Between those two trends and boat dealers looking to replenish inventory, “You’ll have three levels of demand, instead of just one,” he said. He noted that these trends also create a strong pricing environment for dealers and manufacturers, boosting potential margins.

“It’s going to be a huge tailwind for the boat manufacturers,” Naymark said.

Shares of Malibu are up 33 percent this year, while MasterCraft shares have climbed about 35 percent.

[II Deep Dive: What Famed Economist Robert Shiller Sees in ‘Vexing’ Stock Market Rebound]

As for 1 Main, it has gained 33 percent this year, without much exposure to the high-flying tech stocks that have boosted many other hedge funds. Naymark said the fund has gotten additional boosts from Limbach Holdings — a maker of mechanical systems for buildings that has benefitted from the increased focus on improvements in ventilation systems — and Hanesbrands, whose Champion line of athleisure wear started flying off the shelves as suddenly home-bound workers traded in suits for sweatpants.

Another Covid-19 winner that market watchers may not have predicted is the housing sector, and particularly the home improvement sector, according to Ross Seiden, portfolio manager for the Lazard US Sustainable Equity Portfolio at Lazard Asset Management.

“During typical recessions, the housing market doesn’t do so well and housing retailers don’t do well,” he said. “Earnings are poor during those periods,” and the stocks tend to plummet, Seiden explained.

Housing-related stocks did indeed sell off sharply at the start of the Covid-19 pandemic. But as consumers were suddenly forced to spend more time at home, they began to reallocate spending from travel and leisure to home improvement. Then came the economic stimulus, with consumers spending some of their checks on fixing up their homes, Seiden said.

He added that the gains in home-improvement stocks have held up in part because consumers are spending not just on one-time items, but on things like gardening, where they are likely to continue spending on upkeep beyond the initial one-time purchases.

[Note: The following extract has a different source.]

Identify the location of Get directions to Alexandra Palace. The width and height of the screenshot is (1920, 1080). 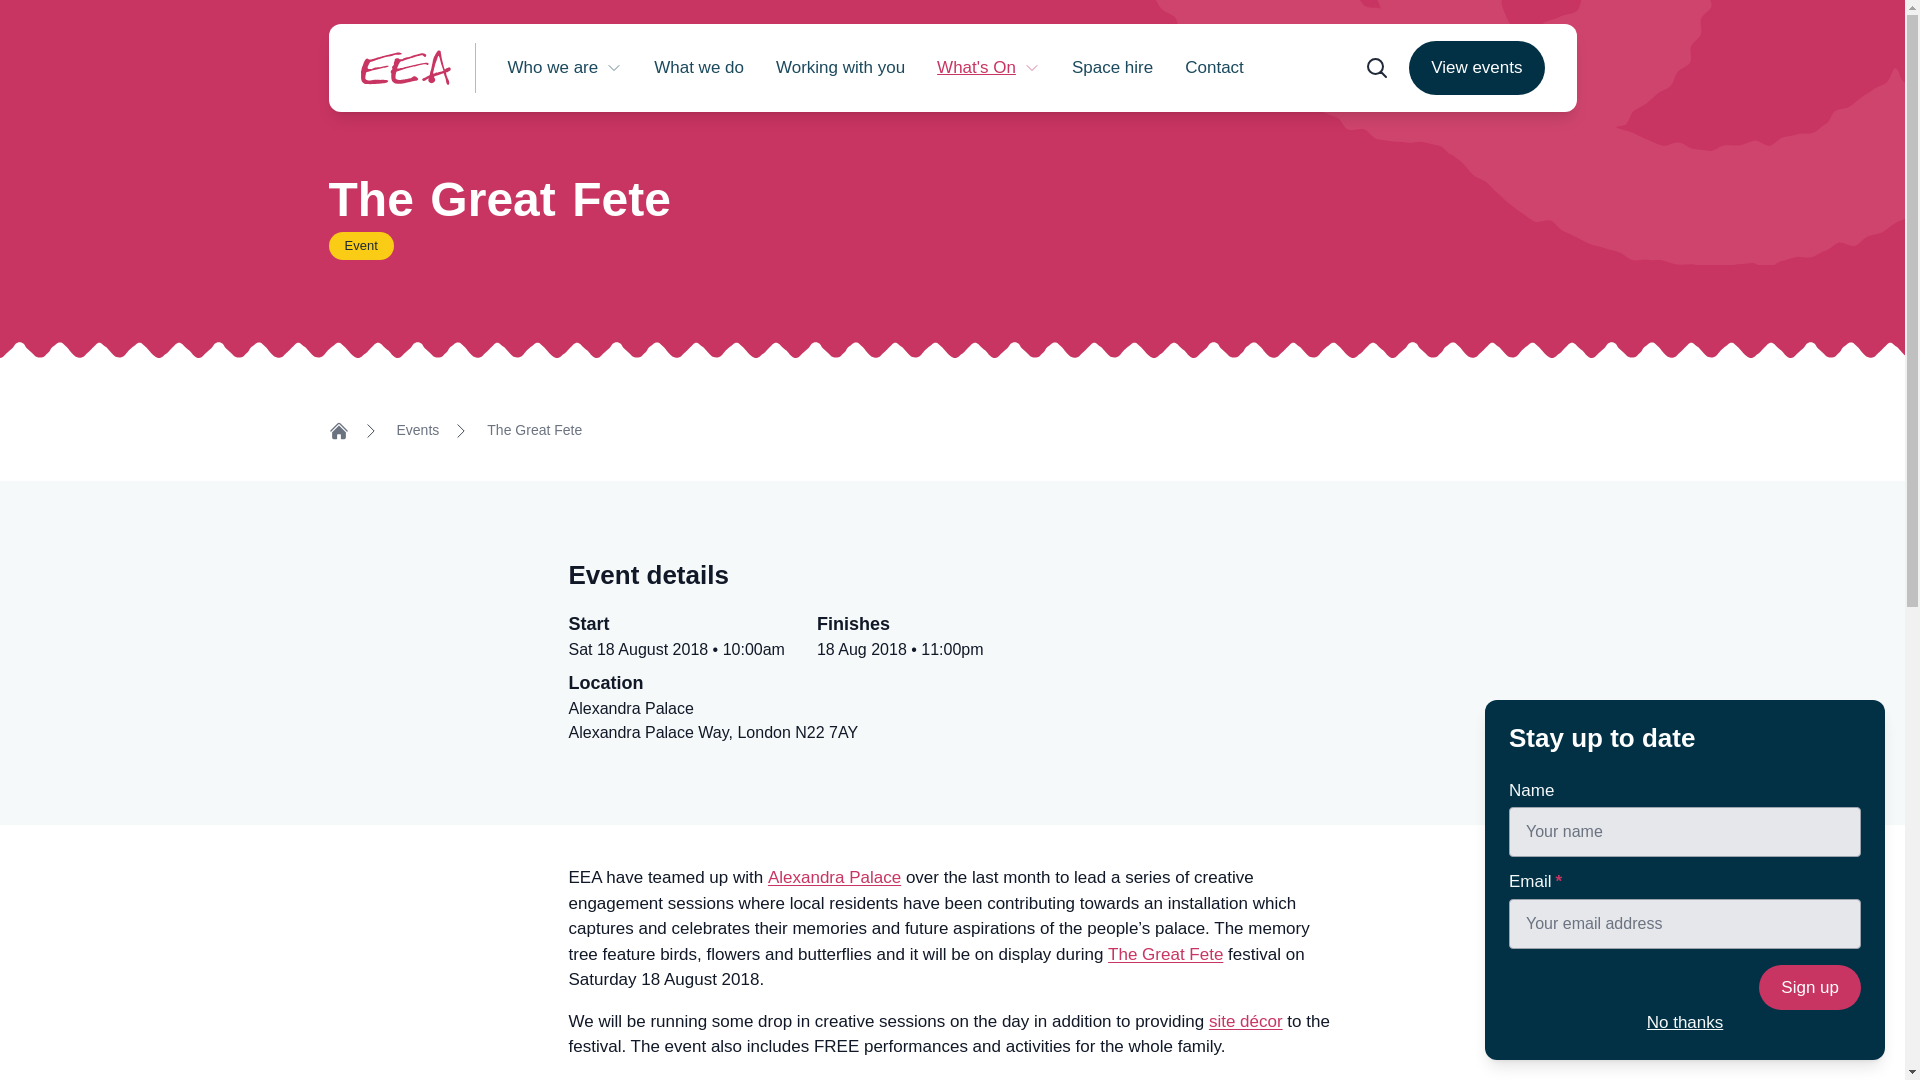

“That is a Covid-specific dynamic,” said Seiden. “Sales for home improvement retailers have been robust, much more than you would have seen during any previous recessionary period.”

Shares of the two largest home improvement retailers, Home Depot and Lowe’s, have gained roughly 24 percent and 35 percent, respectively.

Seiden also cited the industrial real estate sector as another area that is typically hurt in recessionary periods but has enjoyed a boost this time around thanks to e-commerce retailers seeking more warehouse space. He said this dynamic has been playing out over the past few years, but has gained steam in the pandemic.

Shares of Prologis, a real-estate investment trust that invests in logistics facilities, have climbed about 9 percent.

On the flipside, Seiden said some e-commerce retailers have seen upwards of five-fold increases in their stocks, which may not be justified when life returns to normal. One example is online furniture shops.

“It’s more of a one-time purchase,” he said, citing couch buying as an example. “Consumer behavior for that type of purchase is much harder to shift than other types of purchases — but the market is telling you these gains are sustainable over the long term, which we think is unlikely.”

Long-short value investor Dan Kozlowski also sees certain stocks and sectors whose Covid-related gains look untenable in the future, particularly in the red-hot tech sector.

“We have performed deep work and shorted stocks whose values have become inflated by momentum flows into cloud and other theme based sectors,” Kozlowski, the founder and CIO of Plaisance Capital, said in an e-mail to Institutional Investor. “The market has begun to realize that many of these companies will have trouble growing into valuations that in some cases exceed the bubble valuations of the dot-com boom and subsequent bust.”